Ninth solo studio album from the most famous Wu-Tang affiliate ever, Killah Priest. The project is produced, recorded, mixed and mastered entirely by Kount Fif. RML is credited with him in production. On the mic, the emcee is joined by Cappadonna of Wu-Tang Clan, Canibus & Ras Kass of The Four Horsemen, Ill Bill & Sabac Red of Non Phixion, Copywrite, Jakki da Motamouth, Empuls, Sonsee, Steven King, iCon the Mic King, Jay-Notes, Redd Mudd, Lyrik, 2Mex, The Last Emperor and Mr. Probz.
As a big fan of 2Pac, the author chooses the same title that was originally intended for Shakur's mixtape under the moniker Makaveli in 1996. Without a precise concept, the album remains lyrically faithful to the themes dear to the rapper raised in Brooklyn, who carves out raw, abstract lyrics, with biblical, religious, historical, street wisdom, socio-political references, profound and mixed with a lot of braggadocio. Supporting the narratives, battles and heavy and resonant lyrics provided by Masada, there are some of the best beats that have happened to him in the last decade, Kount Fif does a great job behind the keyboards. The introductory cut for example is an excellent dark boom bap that takes a sample from Meiko Kaji's "Watashi No li Hito", a song that I can't stop listening to. "Circles" also maintains dark totalities, as does the whole album, in this case there's a nice sample from Nina Simone's "Wild is the Wind". Wu-Tang Clan member Cappadonna is welcomed on a splendid musical backdrop composed of soul samples taken from Millie Jackson's "A Child of God (It's Hard to Believe)", Killah Priest's verses are wrapped in gorgeous strings and a fresh bass line, the sample breathes between the verses without a hook, Cappachino the Great is at home on this type of beat.

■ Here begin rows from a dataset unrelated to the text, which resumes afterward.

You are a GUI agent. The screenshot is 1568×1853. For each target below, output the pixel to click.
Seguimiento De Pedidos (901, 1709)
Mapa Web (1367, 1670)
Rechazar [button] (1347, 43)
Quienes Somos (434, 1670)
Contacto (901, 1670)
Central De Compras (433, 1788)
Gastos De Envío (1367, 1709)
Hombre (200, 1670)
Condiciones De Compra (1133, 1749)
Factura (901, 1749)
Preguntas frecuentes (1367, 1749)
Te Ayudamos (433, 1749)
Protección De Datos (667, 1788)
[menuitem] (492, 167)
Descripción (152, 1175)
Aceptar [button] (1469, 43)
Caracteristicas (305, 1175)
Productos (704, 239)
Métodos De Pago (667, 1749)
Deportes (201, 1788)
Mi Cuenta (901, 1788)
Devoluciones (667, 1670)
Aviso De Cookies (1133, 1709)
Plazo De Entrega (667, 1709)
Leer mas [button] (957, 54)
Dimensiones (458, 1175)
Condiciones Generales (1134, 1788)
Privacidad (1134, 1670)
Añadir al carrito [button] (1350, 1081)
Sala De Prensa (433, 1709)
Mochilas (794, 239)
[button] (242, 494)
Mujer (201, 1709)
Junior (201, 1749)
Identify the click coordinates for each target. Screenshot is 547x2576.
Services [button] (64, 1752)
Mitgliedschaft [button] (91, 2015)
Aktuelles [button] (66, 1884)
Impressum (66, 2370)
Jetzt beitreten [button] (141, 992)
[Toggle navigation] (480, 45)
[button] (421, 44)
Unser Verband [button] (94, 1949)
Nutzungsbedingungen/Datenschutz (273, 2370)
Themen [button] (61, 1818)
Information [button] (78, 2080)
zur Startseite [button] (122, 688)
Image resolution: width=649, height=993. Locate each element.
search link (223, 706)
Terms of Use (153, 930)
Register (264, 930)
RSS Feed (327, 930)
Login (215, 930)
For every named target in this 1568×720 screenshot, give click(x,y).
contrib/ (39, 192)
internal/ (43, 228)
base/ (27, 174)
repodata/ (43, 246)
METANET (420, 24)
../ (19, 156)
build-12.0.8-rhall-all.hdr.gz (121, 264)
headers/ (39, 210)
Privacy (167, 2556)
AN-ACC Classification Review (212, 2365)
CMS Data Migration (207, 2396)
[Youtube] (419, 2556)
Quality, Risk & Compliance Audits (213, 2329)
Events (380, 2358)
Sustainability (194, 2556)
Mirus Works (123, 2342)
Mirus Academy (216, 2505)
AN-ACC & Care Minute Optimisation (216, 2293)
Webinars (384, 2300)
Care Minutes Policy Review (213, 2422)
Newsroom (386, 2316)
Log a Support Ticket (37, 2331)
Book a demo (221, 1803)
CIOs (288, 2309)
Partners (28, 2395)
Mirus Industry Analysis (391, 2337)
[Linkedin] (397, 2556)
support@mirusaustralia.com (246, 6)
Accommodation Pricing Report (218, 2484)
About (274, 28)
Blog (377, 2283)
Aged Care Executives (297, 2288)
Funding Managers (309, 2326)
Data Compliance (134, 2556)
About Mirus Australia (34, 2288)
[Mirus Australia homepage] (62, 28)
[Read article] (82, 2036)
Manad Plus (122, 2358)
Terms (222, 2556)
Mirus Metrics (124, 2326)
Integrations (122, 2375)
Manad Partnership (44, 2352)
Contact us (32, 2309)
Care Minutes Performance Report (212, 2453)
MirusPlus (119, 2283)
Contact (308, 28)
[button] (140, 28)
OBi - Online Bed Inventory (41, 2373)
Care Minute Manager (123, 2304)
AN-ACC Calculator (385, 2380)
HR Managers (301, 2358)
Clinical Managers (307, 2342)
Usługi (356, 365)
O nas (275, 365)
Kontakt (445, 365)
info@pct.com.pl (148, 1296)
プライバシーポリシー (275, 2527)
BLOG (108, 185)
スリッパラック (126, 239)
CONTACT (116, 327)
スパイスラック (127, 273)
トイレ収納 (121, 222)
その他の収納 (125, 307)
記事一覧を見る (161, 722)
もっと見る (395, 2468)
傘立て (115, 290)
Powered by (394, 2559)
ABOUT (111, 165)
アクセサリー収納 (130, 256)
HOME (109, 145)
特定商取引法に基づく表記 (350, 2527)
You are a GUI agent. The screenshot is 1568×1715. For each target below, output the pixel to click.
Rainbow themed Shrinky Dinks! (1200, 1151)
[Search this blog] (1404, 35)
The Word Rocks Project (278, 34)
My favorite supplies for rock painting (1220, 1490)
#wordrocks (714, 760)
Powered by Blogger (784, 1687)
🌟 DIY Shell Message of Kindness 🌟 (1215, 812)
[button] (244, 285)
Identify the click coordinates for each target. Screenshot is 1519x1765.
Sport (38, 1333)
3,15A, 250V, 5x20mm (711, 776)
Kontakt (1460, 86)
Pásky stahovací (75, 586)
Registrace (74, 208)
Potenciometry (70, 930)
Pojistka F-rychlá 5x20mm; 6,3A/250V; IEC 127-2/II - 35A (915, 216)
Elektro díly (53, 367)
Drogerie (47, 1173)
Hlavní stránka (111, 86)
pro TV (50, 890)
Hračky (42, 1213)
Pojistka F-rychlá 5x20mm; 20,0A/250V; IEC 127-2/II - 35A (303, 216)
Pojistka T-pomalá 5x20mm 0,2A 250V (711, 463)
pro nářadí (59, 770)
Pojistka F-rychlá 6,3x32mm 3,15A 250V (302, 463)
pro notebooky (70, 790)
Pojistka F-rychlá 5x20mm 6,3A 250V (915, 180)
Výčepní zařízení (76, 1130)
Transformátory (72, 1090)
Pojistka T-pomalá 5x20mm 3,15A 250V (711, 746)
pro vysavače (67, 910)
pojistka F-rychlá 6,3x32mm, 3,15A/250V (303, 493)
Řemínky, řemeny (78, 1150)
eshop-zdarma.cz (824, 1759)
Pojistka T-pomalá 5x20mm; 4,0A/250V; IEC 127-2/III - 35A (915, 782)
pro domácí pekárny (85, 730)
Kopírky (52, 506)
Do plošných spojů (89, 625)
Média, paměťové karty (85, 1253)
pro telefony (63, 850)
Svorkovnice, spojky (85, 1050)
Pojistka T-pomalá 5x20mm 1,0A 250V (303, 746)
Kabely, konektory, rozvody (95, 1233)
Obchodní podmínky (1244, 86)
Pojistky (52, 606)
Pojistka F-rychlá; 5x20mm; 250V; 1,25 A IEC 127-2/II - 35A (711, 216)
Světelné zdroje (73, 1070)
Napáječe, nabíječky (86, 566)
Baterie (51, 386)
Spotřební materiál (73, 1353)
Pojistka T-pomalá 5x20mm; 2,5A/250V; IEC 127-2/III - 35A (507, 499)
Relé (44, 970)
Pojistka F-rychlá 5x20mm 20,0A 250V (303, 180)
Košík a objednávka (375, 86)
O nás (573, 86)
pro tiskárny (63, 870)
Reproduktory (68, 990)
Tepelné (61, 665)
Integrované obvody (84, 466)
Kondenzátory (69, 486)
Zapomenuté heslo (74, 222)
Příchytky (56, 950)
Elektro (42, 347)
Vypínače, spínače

Canibus, one of the members of the Four Horsemen with Killah Priest, proves to be lethal again and eats up the beat of "Democracy" built on David Axelrod's "The Mental Traveler". The other member of the same group Ras Kass also makes his mark on the project's closing pick, "When I Speak", over a dark production by Kount Fif. Non Phixion show up in form on an appropriately dark beat to trade bars with Priest on "Psalm of Satan". "Brolic" and the autobiographical "Priest History" draw from the Dramatics, in this latest choice Priest retraces his artistic history again by delivering a single verse without adding anything new. "The Rose" has ballad contours with the soft hook sung by Lyrik and strings that gently swirl, "Birds" boasts a smooth music with a solid sample of Charles Bernstein's "Laying the Trap", while "Outer Body Experience" takes you somewhere else, thanks to a precious soundscape and a sample from the immense Sade's "Cherish the Day".
Released by Man Bites Dog Records, the effort is polarizing: the lyricism seems a little less focused than the average established by the author over the years, his execution is effortless, there's plenty of room for friends and unknown guys, the tracks are just passable, there are no truly bad tunes but no bangers or classics either, while the set of beats seems hastily constructed, cheap, poor, low budget and finished quickly. Somehow it works, in my opinion. Kount Fif, who previously worked with Priest only on the historic track "Gun 4 Gun" in which the emcee is joined by Nas, manages to do a good job and constructs a pleasant tape, 7/10.